▶ _What you need to do_
Add 93 to each coordinate in the answers and write out all the lines below again, requests included. Leave the pictures out.

▶ _Records for this exercise_
───

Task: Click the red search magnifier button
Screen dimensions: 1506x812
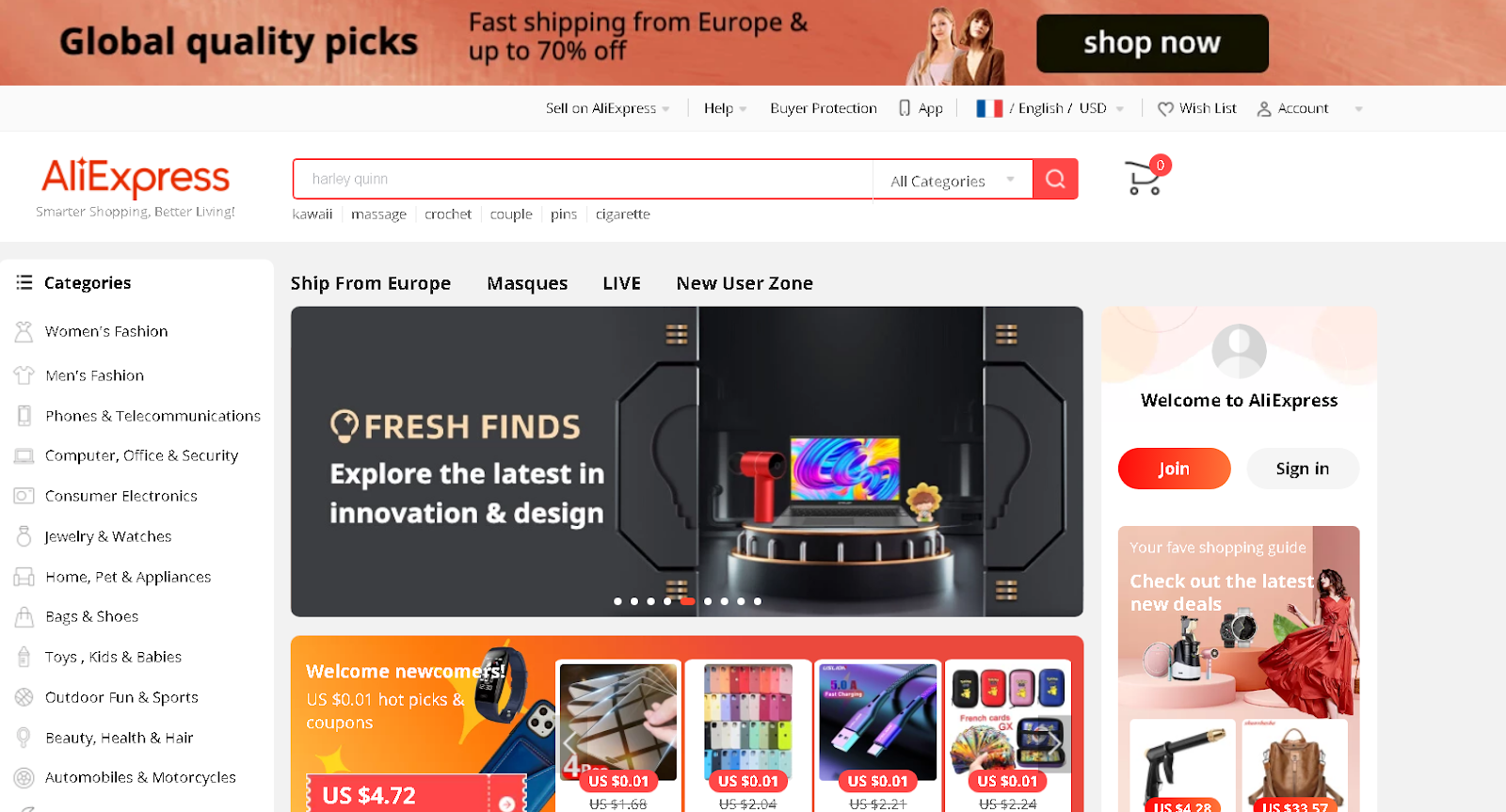Action: coord(1055,179)
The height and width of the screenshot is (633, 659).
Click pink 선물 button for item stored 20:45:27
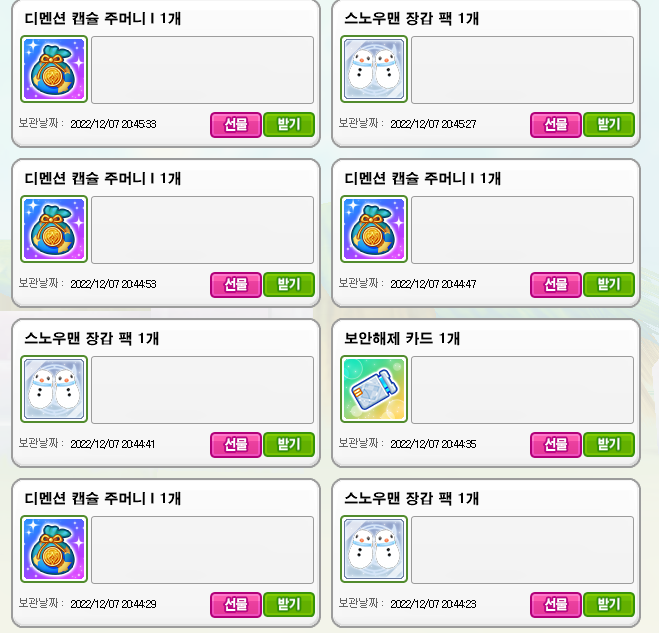pos(556,124)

───

▶ _Solved exercise_
Task: Click the red search magnifier button
Screen dimensions: 1506x812
Action: coord(1148,272)
The height and width of the screenshot is (633, 659).
Click pink 선물 button for item stored 20:45:27
pos(649,217)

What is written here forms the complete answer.